La sospecha de que una parte del gobierno catalán, la que está más pendiente de Waterloo que del Palau de la Generalitat, tenía puesta su esperanza en un retraso de los comicios trascendió sin mayor dificultad, sin ningún desmentido convincente de las presiones internas de ciertos departamentos para evitar medidas más estrictas apelando al coste económico y social de las mismas. JxCat quería ganar tiempo para preparar las elecciones y para dar oportunidad a ERC a sumar cuantos más errores mejor en la gestión de la pandemia. En sentido contrario, la parte republicana del gobierno proclamaba a diario su fe en la viabilidad de abrir las urnas el 14-F. Mientras tanto, los sondeos han certificado el efecto Illa y la posibilidad del triple empate que complicaría mucho la vida a ERC a la hora de reclamar la presidencia de no quedar primera, o al menos por delante de JxCat.

Los socialistas en fase de subida temen un aplazamiento y los republicanos en fase de desgaste, también, aunque estos se guardan de decirlo porque en última instancia quienes gestionan la pandemia y deben organizar los comicios son sus consejeros y porque tienen plena conciencia de que priorizar las elecciones en contra de la opinión de los epidemiólogos tendrá un alto coste político. A JxCat el aplazamiento les sigue viniendo bien para intentar consumar el sorpasso a los republicanos; en todo caso, si Pere Aragonés no obtiene el consenso de los partidos para apoyar su decisión le cargaran la responsabilidad a él, sea cual sea la decisión, para desgastarlo por una cosa o por la contraria. Los partidos que temen el desastre electoral, especialmente Ciudadanos y Comunes, no están para elecciones, apoyando su causa en la gravedad de la situación sanitaria.

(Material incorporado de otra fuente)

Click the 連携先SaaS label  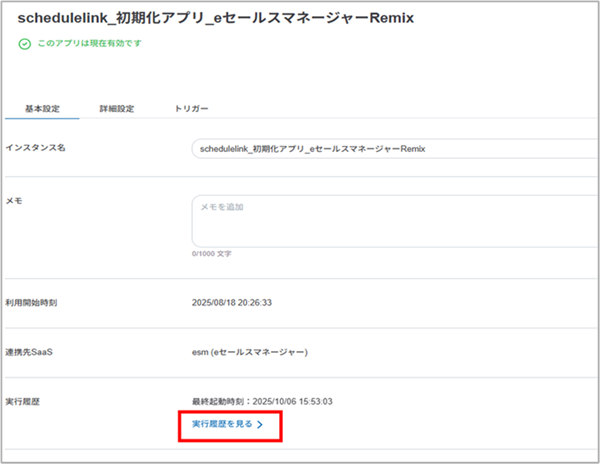point(33,352)
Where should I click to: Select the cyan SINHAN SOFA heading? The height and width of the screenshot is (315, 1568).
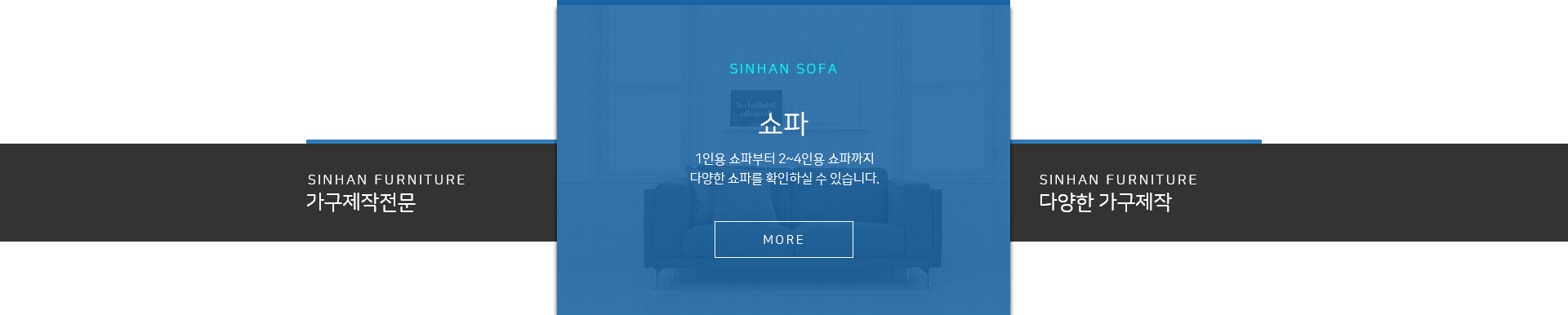[783, 69]
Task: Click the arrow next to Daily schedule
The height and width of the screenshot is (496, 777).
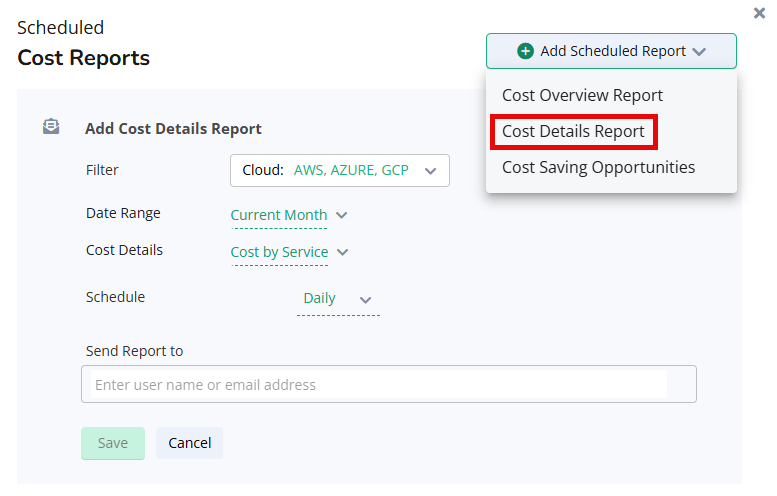Action: [x=365, y=299]
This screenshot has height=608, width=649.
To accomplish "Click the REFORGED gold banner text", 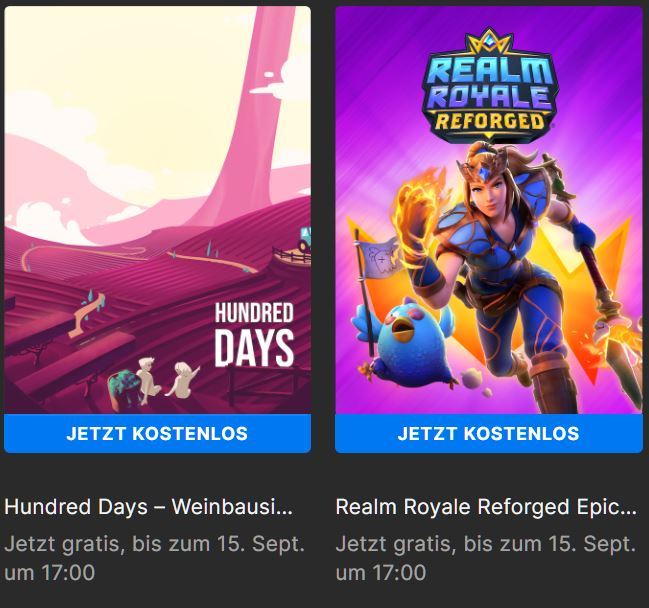I will pyautogui.click(x=490, y=122).
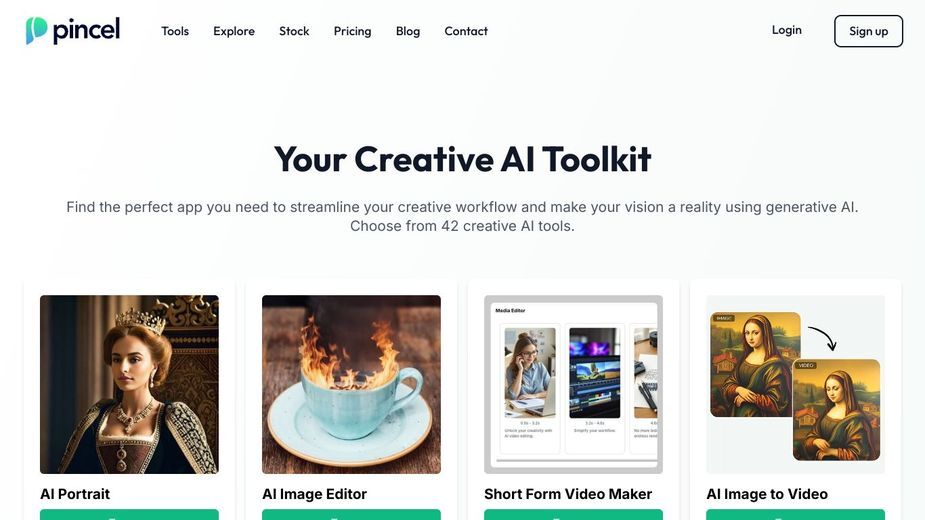Click the AI Image to Video title
925x520 pixels.
coord(767,494)
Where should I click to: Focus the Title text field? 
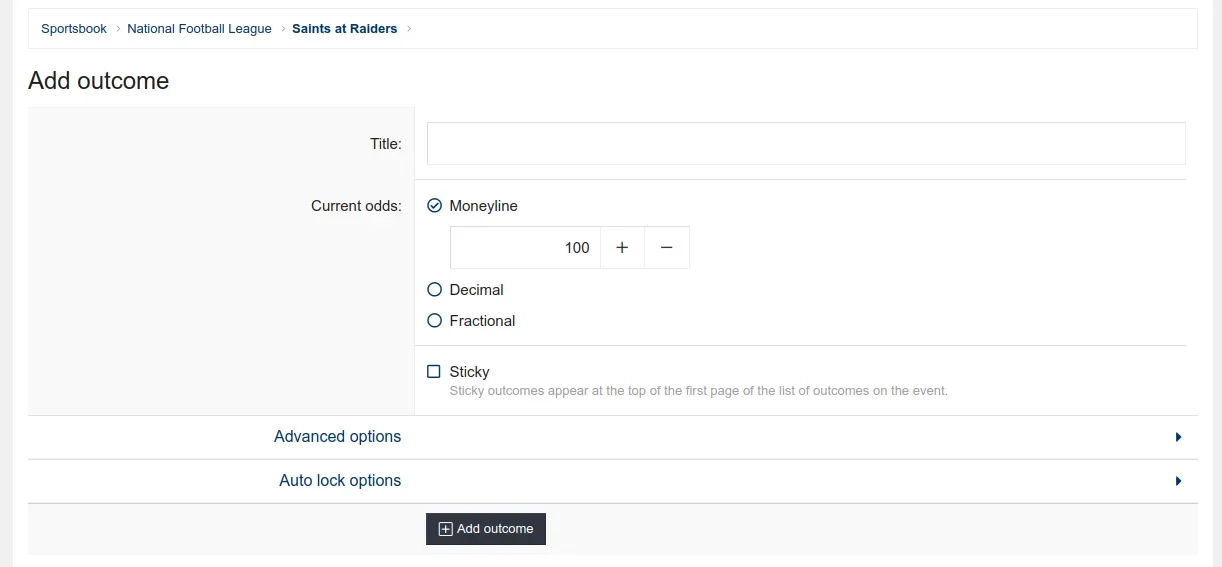806,144
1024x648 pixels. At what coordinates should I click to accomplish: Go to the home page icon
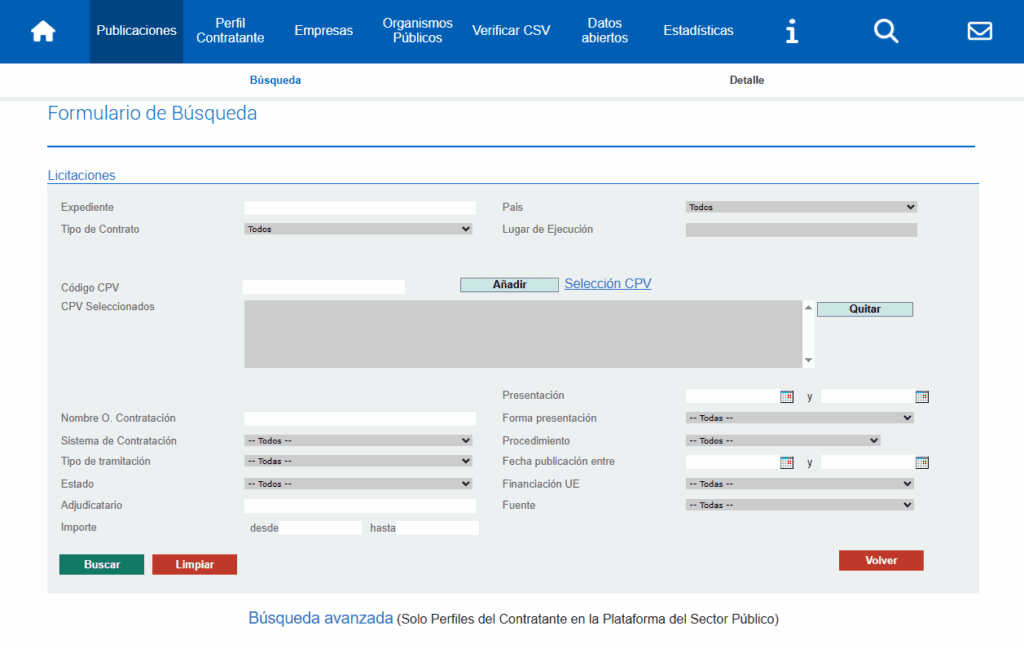point(43,31)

El dilema no es sencillo. La coyuntura sanitaria es preocupante y las proyecciones todavía más; sin embargo, la política del gobierno es relativamente moderada. La escuela reabrió sus puertas tras las vacaciones escolares, se puede ir de compras (excepto en fin de semana), se puede acceder a los bares y restaurantes aunque con horarios ciertamente arbitrarios y para febrero las estaciones de esquí pretenden reanudar la temporada. Vista la crisis desde la perspectiva económica, es innegable que la debilidad del gobierno es un obstáculo, con el agravante de la provisionalidad de estar pendientes de una convocatoria electoral. Todo conduciría a la celebración de los comicios en la fecha fijada, como han pedido los empresarios y como pedían casi todos los partidos hace unas semanas antes de conocer el giro de las encuestas.

De todas maneras el miedo y la responsabilidad de provocar la cuarta oleada de contagios al movilizar cinco millones largos de electores en un solo día no debe ignorarse; de la misma manera que el derecho de los contagiados a poder votar debe respetarse con cuantas medidas de seguridad hagan falta. En Portugal están en las mismas y de momento no parece que vayan a modificar la fecha de los comicios. Plantearse un aplazamiento no es un despropósito, aunque lo lógico sería que de inclinarse por esta opción, la nueva fecha debería alejarse lo máximo, mucho más allá de mayo o junio, quizás para después del verano, para cuando el porcentaje de vacunación alcance cifras tranquilizadoras. Arriesgarse a una segunda modificación del calendario electoral de aquí a tres meses por mantenerse las condiciones sanitarias adversas por una eventual quinta ola rozaría el ridículo. Y si se llega a la conclusión de que retrasar el nuevo gobierno hasta finales de año es insostenible para el país, entonces habrá que asumir el riesgo del 14-F.